Per il resto, non si prevedono scossoni. Una settimana in più di lavoro ha accresciuto la brillantezza di Miretti, il quale però deve anche offrire qualche risposta a livello fisico, soprattutto nei contrasti. Nel ruolo di ala, tuttavia, potrebbe essere insidiato – magari in corso d’opera – da Messias, sempre più prorompente. Vero l’ex Milan che preferirebbe giocare a destra (per poi accentrarsi e tirare), ma in passato già cambiato versante.
Mister Patrick sta pure seguendo la crescita di Vitinha, considerato (se in forma, ovvio) un co-titolare sul fronte offensivo. Il suo innesto potrebbe anche preludere ad un cambio di modulo, dal 4-3-3- al 4-3-1-2 con Miretti o Messias alle spalle del portoghese e dell’inamovibile Pinamonti, ma la modifica costerebbe l’esclusione di Zanoli, attualmente il giocatore in più in palla.

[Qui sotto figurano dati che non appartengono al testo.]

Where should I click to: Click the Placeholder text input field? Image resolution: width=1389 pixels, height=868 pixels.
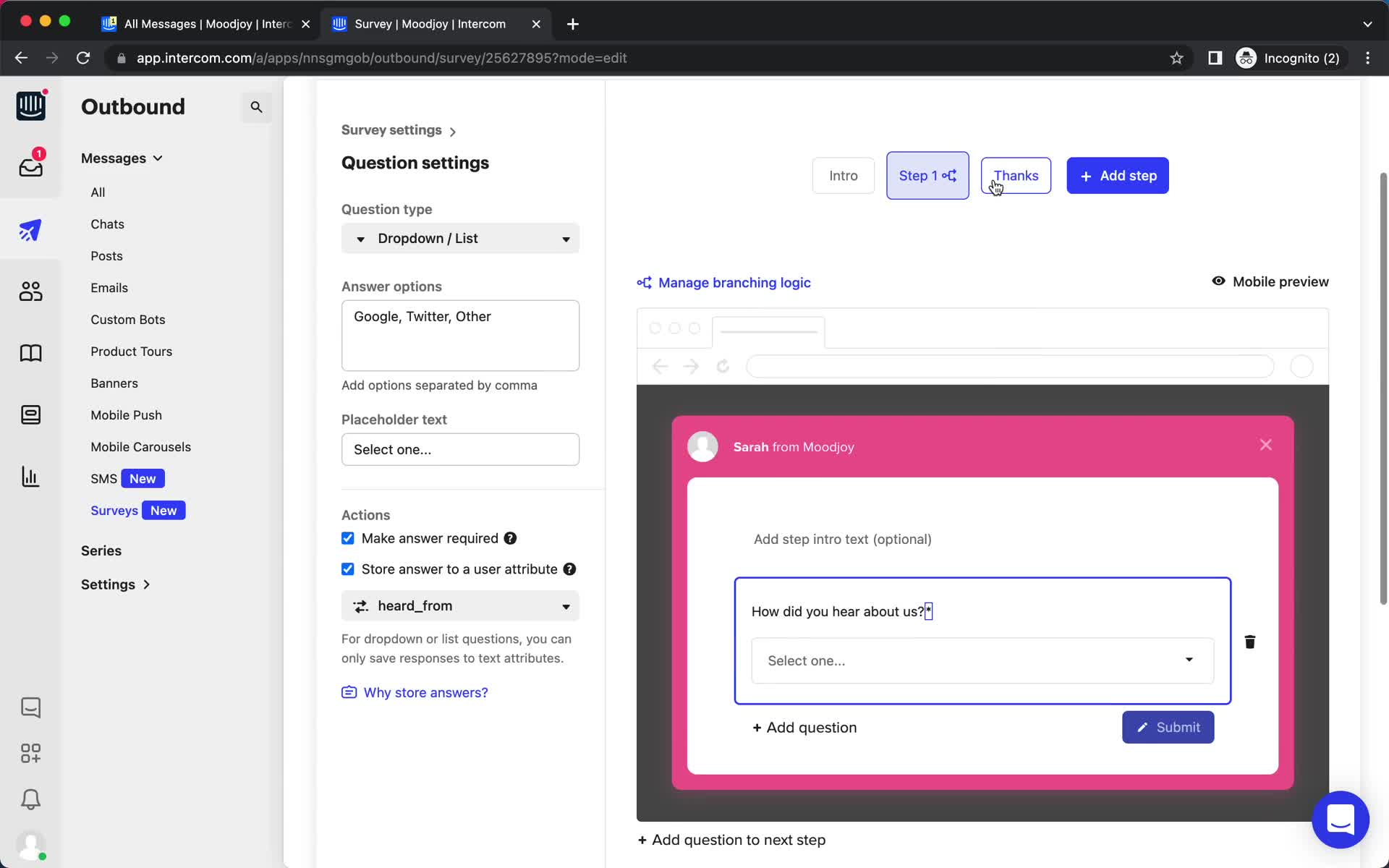(x=460, y=449)

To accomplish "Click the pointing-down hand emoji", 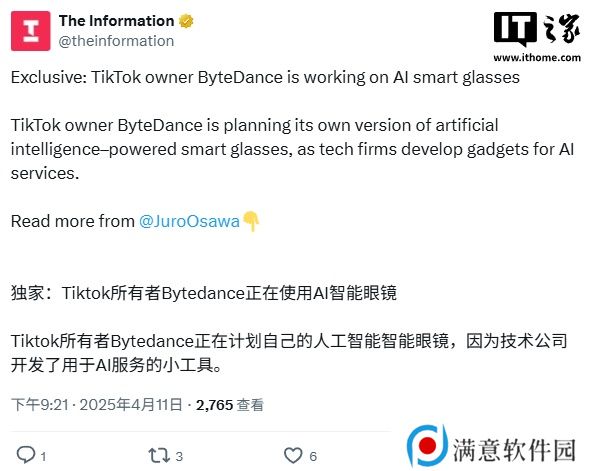I will [251, 221].
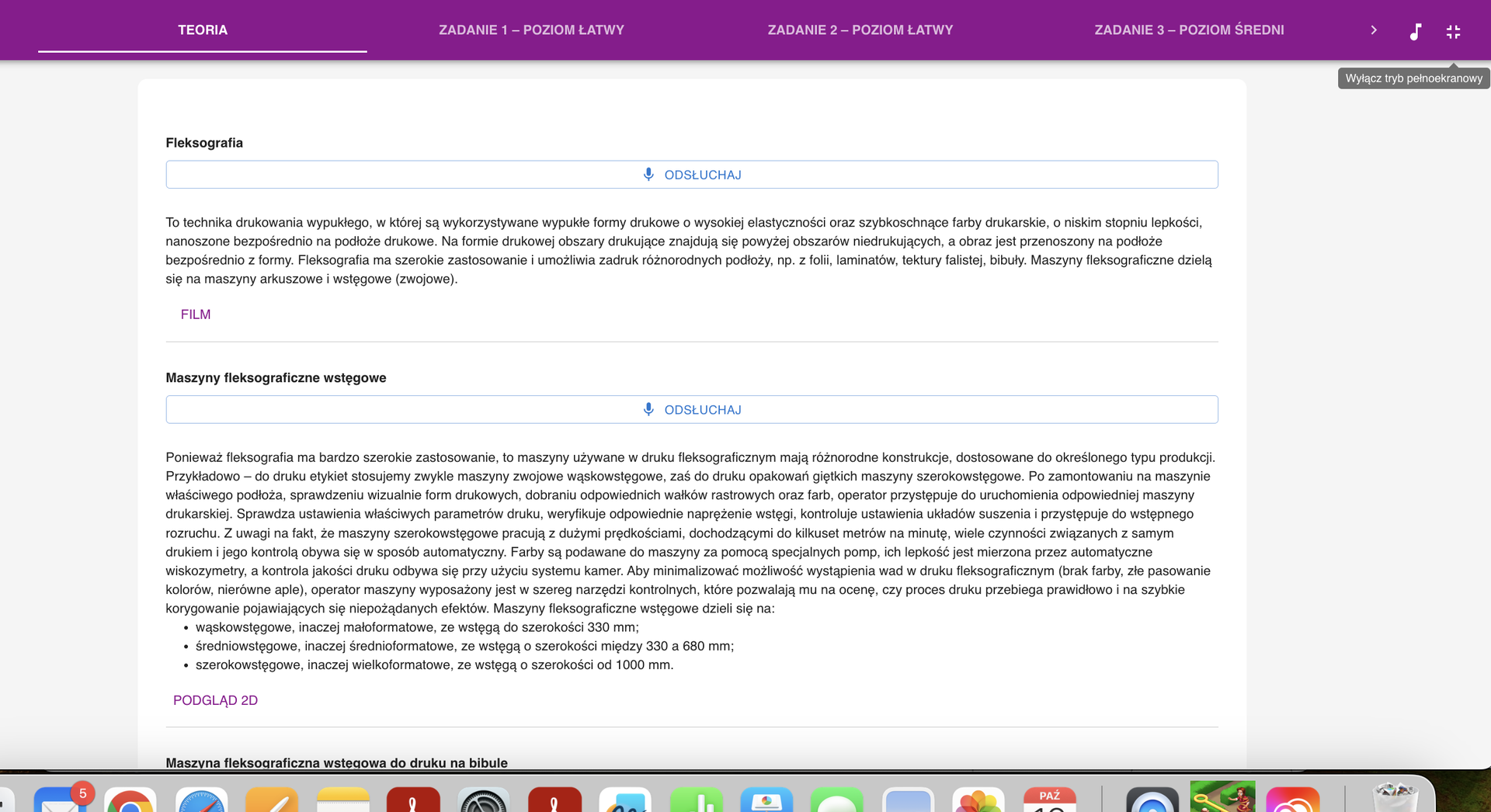This screenshot has width=1491, height=812.
Task: Select the Teoria tab
Action: coord(203,30)
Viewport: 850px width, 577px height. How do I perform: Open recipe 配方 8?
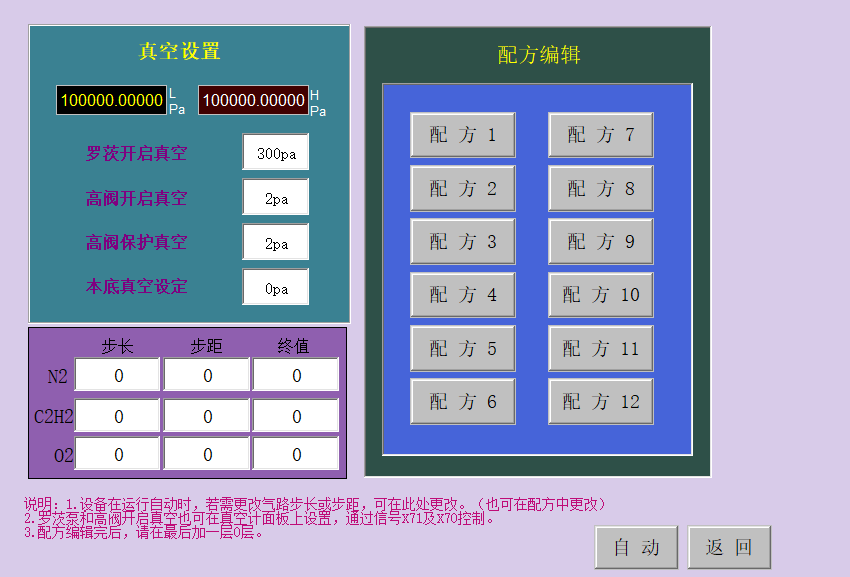pos(600,189)
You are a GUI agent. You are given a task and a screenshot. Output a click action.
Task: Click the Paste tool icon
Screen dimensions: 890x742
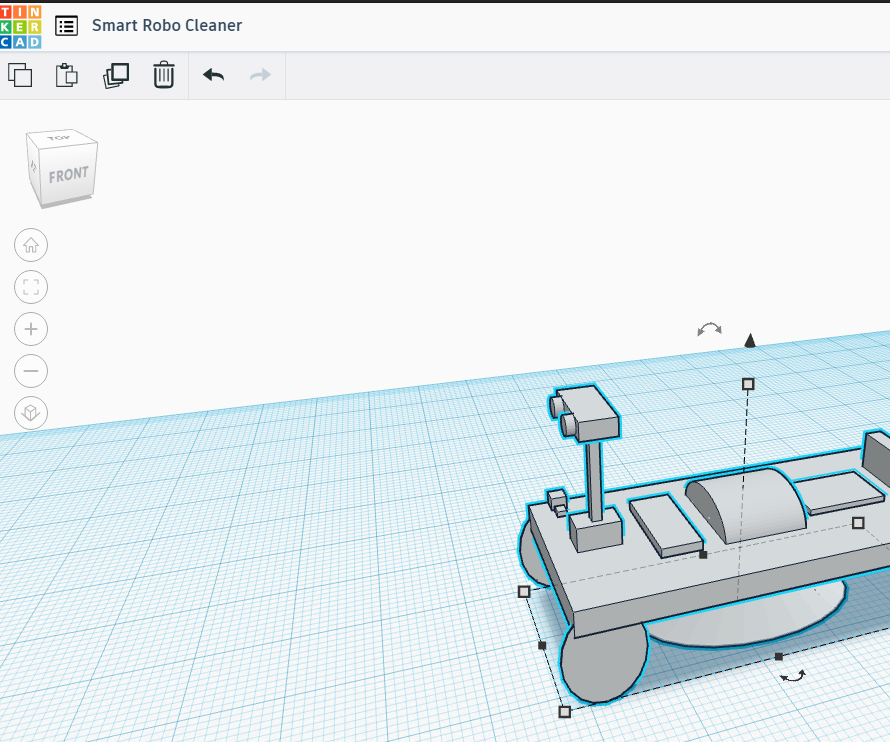click(67, 75)
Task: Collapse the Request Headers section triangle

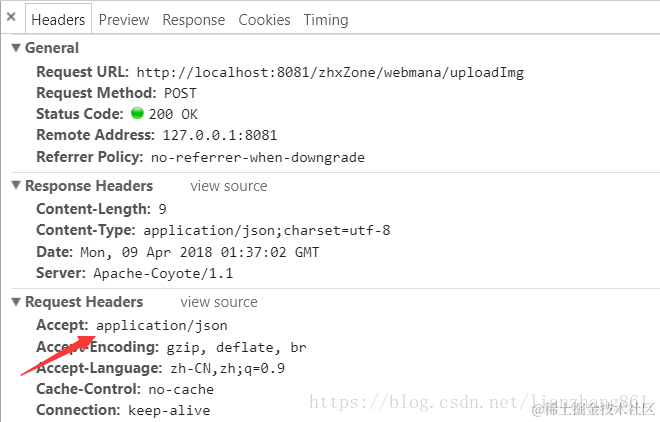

Valutate le cartteristiche delld due squadre, i presupposti sono simili a quelli di Udine. Il Toro a livello di struttura fisica si lascia ampiamente preferire, ma – come evidenziato dallo stesso Vieira – il Genoa può controbattere con armi affilate quali la velocità e la freschezza dei suoi esterni offensivi ma anche la qualità del palleggio. Doti che durante l’era Gilardino non erano assolutamente affiorate. Dunque, è giusto insistere su questo sentiero, e pazienza se la compattezza difensiva può presentare una lieve flessione.